Stored data entries =
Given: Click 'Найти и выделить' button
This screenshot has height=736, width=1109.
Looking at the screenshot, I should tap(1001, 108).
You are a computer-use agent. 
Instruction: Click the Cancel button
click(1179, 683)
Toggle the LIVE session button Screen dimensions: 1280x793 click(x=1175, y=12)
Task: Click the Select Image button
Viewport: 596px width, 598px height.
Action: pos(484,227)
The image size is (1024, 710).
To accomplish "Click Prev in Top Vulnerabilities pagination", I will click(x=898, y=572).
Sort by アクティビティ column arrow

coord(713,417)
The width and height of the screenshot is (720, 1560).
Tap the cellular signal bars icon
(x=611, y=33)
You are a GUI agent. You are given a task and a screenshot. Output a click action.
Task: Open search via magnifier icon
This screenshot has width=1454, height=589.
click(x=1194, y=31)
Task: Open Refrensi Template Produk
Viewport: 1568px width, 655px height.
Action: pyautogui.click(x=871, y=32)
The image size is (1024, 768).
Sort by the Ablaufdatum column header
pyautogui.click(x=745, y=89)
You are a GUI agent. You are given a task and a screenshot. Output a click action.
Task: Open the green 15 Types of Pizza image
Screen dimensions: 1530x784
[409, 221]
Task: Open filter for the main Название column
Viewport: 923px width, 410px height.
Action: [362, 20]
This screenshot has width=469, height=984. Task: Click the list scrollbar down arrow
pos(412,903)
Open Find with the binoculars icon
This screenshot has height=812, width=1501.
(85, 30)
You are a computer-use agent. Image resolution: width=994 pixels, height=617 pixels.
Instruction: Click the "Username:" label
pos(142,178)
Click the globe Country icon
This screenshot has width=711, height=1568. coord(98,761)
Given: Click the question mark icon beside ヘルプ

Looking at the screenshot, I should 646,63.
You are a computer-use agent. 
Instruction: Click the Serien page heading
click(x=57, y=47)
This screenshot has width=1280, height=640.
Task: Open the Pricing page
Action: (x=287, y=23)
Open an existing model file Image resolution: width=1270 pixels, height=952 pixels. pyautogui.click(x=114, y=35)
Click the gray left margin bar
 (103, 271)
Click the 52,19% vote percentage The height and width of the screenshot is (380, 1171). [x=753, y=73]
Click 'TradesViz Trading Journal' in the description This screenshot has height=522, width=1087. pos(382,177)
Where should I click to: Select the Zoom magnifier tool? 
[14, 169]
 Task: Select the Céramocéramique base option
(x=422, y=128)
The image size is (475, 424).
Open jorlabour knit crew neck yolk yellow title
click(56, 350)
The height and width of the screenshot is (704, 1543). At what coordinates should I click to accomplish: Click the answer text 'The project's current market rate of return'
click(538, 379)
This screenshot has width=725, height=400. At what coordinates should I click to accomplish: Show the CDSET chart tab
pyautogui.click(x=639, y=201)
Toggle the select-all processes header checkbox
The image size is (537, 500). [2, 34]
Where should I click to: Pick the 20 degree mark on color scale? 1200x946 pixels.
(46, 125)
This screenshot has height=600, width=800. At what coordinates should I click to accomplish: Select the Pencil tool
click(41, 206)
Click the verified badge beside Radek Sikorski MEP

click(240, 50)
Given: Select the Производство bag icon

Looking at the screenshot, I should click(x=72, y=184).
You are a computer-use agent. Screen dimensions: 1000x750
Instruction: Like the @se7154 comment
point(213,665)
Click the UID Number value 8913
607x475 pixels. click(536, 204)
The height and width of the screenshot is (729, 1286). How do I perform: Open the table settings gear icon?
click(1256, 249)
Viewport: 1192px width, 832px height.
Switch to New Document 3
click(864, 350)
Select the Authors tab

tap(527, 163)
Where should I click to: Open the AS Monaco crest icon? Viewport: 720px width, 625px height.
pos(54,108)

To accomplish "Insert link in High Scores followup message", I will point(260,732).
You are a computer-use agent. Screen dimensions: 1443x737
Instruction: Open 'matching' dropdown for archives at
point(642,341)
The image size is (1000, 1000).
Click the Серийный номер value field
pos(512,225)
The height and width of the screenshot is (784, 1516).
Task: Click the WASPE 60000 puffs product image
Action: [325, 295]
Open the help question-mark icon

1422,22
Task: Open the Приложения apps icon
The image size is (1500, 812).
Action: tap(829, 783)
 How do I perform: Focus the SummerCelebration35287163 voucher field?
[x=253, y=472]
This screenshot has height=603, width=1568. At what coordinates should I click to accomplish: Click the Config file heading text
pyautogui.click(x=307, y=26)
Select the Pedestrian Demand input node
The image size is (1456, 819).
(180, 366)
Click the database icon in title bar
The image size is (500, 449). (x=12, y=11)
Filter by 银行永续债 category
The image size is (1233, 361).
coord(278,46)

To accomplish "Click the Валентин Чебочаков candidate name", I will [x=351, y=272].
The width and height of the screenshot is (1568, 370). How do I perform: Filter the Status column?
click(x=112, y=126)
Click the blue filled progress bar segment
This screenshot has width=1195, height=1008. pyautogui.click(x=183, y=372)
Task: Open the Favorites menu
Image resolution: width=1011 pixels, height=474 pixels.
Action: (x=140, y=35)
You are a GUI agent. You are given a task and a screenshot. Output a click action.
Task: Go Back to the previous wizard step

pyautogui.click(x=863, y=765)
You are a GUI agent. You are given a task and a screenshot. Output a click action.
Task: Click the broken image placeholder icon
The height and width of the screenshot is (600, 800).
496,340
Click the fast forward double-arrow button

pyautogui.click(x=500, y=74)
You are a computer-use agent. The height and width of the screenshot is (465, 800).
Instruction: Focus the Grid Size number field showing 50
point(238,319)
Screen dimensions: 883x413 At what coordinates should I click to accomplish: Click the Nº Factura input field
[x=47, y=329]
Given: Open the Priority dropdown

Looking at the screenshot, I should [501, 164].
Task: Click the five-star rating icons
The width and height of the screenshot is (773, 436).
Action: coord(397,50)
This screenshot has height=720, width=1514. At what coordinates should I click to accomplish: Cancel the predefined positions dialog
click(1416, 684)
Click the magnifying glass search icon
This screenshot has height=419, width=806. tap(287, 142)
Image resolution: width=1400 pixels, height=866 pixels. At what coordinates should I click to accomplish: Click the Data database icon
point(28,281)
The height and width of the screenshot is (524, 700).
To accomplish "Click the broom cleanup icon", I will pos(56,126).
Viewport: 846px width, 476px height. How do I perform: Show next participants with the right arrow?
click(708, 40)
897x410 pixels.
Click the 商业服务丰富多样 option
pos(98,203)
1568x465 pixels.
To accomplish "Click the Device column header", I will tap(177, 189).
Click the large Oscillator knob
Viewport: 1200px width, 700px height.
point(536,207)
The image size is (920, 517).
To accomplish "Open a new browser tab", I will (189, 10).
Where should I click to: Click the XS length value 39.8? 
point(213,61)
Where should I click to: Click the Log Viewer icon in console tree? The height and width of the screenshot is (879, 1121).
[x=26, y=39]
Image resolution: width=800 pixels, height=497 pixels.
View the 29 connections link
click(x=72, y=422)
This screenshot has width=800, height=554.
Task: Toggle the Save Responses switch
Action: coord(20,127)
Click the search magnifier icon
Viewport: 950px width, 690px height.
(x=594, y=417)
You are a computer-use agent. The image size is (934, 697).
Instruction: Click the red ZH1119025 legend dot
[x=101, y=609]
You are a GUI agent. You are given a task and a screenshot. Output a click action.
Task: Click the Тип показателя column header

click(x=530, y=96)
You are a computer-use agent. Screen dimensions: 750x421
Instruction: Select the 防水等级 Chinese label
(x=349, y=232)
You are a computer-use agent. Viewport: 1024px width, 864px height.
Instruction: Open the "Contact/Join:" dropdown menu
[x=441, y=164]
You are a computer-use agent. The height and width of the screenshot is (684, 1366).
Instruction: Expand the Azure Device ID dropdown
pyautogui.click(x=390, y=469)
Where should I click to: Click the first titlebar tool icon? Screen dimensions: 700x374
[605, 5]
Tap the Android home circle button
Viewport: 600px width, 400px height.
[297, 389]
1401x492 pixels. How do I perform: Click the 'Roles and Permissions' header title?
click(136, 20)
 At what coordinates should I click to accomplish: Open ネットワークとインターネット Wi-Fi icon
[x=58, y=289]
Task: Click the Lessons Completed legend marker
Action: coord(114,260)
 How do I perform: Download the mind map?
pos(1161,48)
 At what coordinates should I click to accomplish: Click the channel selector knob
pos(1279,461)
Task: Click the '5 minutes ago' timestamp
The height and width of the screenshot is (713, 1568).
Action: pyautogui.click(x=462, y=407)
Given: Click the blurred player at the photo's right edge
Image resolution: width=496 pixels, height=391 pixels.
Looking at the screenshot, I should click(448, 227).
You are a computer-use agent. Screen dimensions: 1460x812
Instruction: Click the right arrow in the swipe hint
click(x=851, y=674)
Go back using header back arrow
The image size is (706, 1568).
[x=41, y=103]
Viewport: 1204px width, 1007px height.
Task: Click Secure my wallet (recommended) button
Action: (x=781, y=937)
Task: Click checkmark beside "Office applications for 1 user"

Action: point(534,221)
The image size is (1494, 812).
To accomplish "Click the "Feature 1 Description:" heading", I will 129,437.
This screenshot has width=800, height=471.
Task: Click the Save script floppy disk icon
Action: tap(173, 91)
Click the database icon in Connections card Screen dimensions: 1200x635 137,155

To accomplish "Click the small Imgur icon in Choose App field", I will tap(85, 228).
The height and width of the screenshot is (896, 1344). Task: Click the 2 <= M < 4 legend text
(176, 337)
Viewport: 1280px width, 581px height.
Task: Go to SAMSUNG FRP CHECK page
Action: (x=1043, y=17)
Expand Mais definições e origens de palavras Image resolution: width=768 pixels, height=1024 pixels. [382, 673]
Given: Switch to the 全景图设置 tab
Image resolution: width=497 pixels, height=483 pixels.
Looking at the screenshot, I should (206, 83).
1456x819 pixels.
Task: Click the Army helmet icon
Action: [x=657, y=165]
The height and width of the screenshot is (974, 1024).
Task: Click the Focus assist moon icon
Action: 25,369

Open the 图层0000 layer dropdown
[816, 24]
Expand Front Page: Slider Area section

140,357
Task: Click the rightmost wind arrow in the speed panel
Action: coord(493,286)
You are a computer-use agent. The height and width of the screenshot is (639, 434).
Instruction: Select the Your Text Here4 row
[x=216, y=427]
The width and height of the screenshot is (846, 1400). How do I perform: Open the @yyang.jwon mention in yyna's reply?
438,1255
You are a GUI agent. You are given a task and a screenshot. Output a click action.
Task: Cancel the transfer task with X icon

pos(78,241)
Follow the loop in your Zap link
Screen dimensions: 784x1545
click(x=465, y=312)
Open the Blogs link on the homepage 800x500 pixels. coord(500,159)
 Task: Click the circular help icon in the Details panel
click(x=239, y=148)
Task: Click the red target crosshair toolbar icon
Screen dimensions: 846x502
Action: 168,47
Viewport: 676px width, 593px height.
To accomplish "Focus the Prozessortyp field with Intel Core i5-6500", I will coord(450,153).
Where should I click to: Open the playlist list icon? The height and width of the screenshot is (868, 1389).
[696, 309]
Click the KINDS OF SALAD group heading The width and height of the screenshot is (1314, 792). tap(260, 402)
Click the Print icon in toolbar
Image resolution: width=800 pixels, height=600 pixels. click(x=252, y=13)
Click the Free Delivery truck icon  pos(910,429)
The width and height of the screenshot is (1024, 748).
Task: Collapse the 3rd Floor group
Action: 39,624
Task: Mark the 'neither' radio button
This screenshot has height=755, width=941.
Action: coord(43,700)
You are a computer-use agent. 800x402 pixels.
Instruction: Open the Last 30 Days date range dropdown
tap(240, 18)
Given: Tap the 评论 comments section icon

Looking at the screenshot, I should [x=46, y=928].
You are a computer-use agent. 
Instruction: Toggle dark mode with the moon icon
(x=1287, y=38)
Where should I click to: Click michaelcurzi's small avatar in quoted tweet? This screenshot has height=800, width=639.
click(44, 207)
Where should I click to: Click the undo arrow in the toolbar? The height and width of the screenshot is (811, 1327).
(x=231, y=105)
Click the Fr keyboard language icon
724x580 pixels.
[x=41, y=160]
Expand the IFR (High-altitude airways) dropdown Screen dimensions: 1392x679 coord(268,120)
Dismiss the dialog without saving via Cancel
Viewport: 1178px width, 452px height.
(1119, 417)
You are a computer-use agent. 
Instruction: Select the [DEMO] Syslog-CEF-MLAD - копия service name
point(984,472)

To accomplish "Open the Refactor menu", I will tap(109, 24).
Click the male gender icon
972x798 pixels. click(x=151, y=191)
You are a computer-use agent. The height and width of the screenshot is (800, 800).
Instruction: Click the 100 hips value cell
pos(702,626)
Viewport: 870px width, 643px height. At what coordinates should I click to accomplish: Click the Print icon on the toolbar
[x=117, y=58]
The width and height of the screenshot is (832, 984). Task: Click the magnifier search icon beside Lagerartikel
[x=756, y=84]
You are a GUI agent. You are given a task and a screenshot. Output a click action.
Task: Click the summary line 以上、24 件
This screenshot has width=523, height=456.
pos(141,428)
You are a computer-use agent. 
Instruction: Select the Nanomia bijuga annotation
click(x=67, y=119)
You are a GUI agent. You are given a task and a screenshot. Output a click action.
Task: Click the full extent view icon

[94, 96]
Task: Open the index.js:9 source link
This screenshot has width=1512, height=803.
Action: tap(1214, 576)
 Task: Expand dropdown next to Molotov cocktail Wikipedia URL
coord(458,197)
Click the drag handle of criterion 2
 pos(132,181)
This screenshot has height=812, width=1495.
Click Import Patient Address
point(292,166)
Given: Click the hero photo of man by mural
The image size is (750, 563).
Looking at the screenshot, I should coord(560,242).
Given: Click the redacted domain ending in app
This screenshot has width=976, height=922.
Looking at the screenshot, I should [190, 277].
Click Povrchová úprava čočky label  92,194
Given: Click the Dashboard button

TASK STATEMENT =
Pull every line containing "photo" out of the data above.

RESULT OF THIS EXERCISE =
Given: Click the blurred player at the photo's right edge
Given: Click the hero photo of man by mural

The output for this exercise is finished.